Central California Congressman George Radanovich was miffed at being criticized for chastising the federal government for protecting the Delta smelt when he also authored controversial legislation to restore salmon to the San Joaquin River.

Radanovich, an eight-term Republican from Mariposa, Calif., said equating the two issues is like comparing crappie to bass.

Radanovich was part of a parade of politicos at a rally on the banks of the San Luis Reservoir in April, where thousands ended a four-day Walk for Water to protest the government throttling back the Delta pumps to save a minnow (Delta smelt) at the cost of jobs.

The farm workers and farmers left the rally disappointed. All they heard was political rhetoric. They expected action, but left frustrated. It boiled over with farmers and this editor pointing out the inconsistency in Radanovich’s rally rant that the government was more interested in protecting fish than jobs for people, in contradiction of his support for salmon restoration on the river.

“Forget salmon ... I don’t give a rip about salmon,” Congressman Radanovich told me on the phone when he called to set the record straight.

The grape grower/winery owner says he initially authored the river restoration bill with Sen. Diane Feinstein because the 22 water districts in the Friant Water Users Authority had settled an 18-year legal battle with radical environmentalists to restore salmon in the river.

It was either settle or let a judge decide how much water went to salmon. The judge told the farmers they did not want him to decide because they would likely get little or nothing if he did.

“The judge had his hands on the faucet and everyone agreed that was not a reasonable alternative,” says Radanovich.

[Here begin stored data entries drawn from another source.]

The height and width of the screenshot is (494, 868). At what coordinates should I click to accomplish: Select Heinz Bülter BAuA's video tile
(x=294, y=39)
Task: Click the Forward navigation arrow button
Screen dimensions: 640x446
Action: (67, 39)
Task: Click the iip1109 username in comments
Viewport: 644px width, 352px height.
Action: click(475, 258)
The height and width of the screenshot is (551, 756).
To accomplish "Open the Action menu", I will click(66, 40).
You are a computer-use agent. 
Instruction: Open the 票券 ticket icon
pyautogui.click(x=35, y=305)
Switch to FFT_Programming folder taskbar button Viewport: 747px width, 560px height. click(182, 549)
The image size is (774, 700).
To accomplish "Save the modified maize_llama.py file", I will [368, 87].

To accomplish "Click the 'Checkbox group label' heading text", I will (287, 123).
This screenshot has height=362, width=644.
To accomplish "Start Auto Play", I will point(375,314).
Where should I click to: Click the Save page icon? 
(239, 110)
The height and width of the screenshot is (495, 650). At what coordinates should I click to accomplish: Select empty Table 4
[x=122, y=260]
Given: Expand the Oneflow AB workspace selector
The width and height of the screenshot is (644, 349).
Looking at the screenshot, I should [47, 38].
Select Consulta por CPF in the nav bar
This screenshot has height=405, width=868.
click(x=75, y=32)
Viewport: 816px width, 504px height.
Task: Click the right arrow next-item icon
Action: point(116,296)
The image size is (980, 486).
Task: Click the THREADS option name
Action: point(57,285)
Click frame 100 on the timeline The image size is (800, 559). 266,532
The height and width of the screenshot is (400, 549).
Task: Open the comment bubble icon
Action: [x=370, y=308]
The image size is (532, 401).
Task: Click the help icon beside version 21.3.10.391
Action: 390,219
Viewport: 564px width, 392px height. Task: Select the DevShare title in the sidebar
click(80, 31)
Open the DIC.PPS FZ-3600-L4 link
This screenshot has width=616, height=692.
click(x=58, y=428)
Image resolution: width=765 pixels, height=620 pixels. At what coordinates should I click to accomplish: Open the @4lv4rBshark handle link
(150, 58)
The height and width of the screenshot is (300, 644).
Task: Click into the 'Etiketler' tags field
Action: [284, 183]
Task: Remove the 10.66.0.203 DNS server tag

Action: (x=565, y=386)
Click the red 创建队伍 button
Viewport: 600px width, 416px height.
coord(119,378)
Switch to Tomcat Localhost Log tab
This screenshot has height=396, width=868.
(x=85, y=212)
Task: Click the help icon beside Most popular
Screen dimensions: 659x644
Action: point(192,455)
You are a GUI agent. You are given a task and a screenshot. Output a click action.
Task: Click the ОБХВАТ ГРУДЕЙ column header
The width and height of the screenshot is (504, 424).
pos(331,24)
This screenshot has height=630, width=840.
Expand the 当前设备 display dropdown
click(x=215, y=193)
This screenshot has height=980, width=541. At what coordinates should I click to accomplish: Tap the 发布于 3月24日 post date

When the water districts and environmentalists settled, Radanovich drafted legislation to fund river restoration.

“The San Joaquin restoration is not an Endangered Species Act (ESA) situation like the Delta smelt. It is a state issue dating back to the law passed in 1930 creating Friant Dam and Millerton Lake,” said Radanovich. “The issue was not going beyond state court. There would be no appeal to the supreme court of the judge’s ruling if he was left to make the final decision.”

Basically, Radanovich said farmers cut the best deal they could.

In the wake of the frustration from the water march and rally, Radanovich has ratcheted up his political muscle to resolve the smelt issue. He acknowledged the water march brought the West Side water issue to “everyone’s attention” but that was about it. He says it is going to take a major overhaul of the ESA, but believes with Nancy Pelosi and the Democrats running the House, the chances of that are slim to none. “But that does not mean we are not going to still try.”

Radanovich repeats the obvious when he says two of the best solutions to California’s water crisis are construction of the peripheral canal, which would carry water more efficiently through the Delta, and Temperance Flat Dam above Millerton Lake in Radanovich’s district.

“It will take a long time to get there with those two projects,” says Radanovich. “We need water now to save jobs and farms.”

Radanovich says there are interim solutions. One is called Two Gates; a project the Central Valley congressman says is “shovel-ready.” It is a $25 million barrier that would keep smelt safe from the pumps. It has been permitted and once approved for funding, could be completed in as quickly as 90 days.

Radanovich said Two Gates would boost water deliveries to West Side farmers to 45 percent of normal from the current 10 percent. It could save 45,000 jobs in the San Joaquin Valley. He says it has the support of powerful California Congressman George Miller and “some” environmental groups.

Two Gates was submitted to Interior Secretary Ken Salazar for funding under the American Recovery and Re-investment Act. It was not included in the final list of projects. However, Radanovich believes there is an 80 percent chance he can still get it funded.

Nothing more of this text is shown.